His debut, Hunger, produced by John Leckie and recorded in Roy Harper's Lincolnshire studio, was released way back in 1988.

Even though that record was well received, it took him 15 years to come up with a follow up: In The Valley. Again, good reviews didn't tempt him to adopt a higher profile or to rush to release a new collection.

After another gap of seven years, this new album begins, appropriately enough, with the lines These times call for brevity".

The ten new songs were mainly written in East Bergholt and, in the sleeve notes, Varda expresses the hope that some of the beauty of the landscapes comes through in the music and there's no question that it does. The cover art and photographs in the booklet are from this part of the Dedham Vale.
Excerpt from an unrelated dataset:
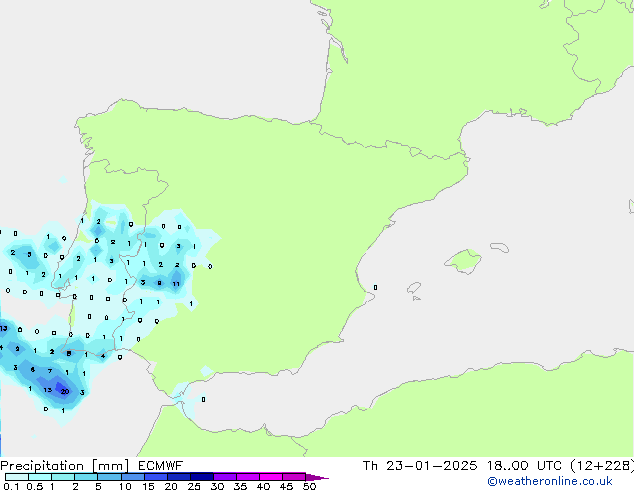Select the island of Mallorca

[x=463, y=261]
These are hymns to a quiet, reflective life; love songs that also evoke a strong spiritual connection with nature.

The album title and songs like Along The River and Seven Days Rain make the direct link between feelings and the rural setting. The mood is reflective yet affirmative.
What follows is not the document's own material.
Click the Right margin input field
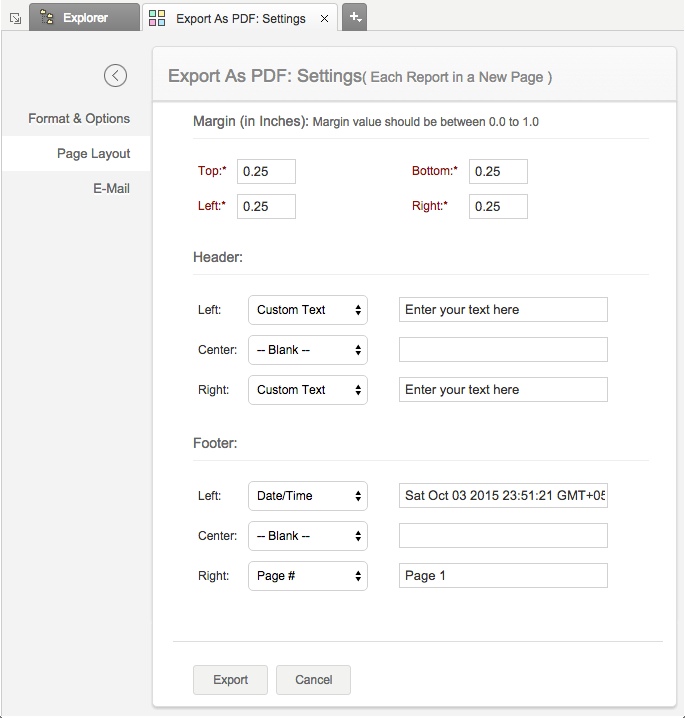Screen dimensions: 685x718 (498, 206)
These beautifully crafted songs are poetic reflections of a man in tune with the seasons who has rejected the rat race and can now be found walking the dogs in the woods or by the river, taking time to notice a kestrel on a post, the call of a barn owl or the mist on the fields.
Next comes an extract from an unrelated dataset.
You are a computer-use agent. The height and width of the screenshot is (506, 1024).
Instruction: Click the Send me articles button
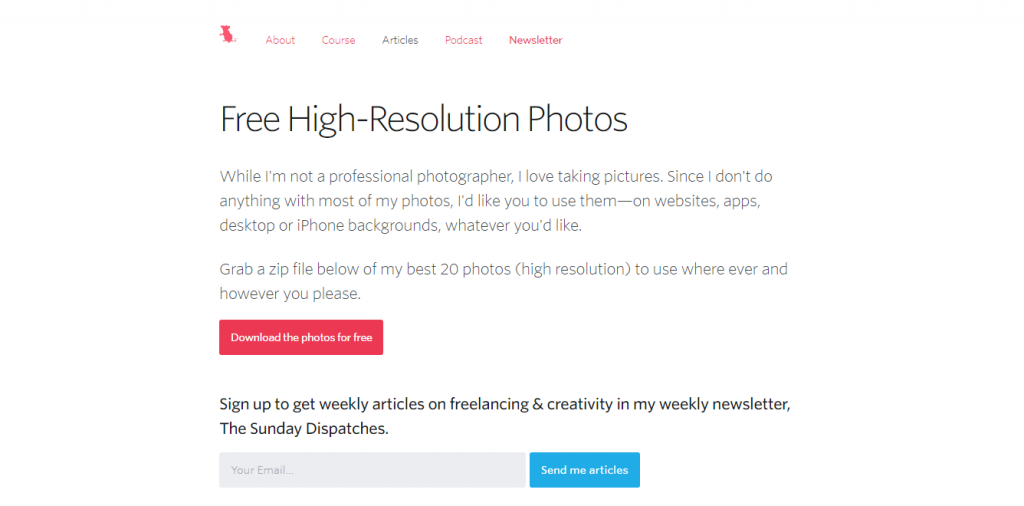click(x=584, y=470)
Comparisons have been made to Nick Drake or Roy Harper but although he takes inspiration from a pastoral setting he doesn't really sound like either. On The Well, he sounds more like George Harrison than a traditional folk singer.

Varda is assisted by a small troupe of musicians. These Times is the most band-orientated tune but all are built around simple voice and acoustic guitar arrangements. The lyrical The Path Is Growing Deep , featuring delicate backing vocals from Laura Jane Davies, is my personal favourite.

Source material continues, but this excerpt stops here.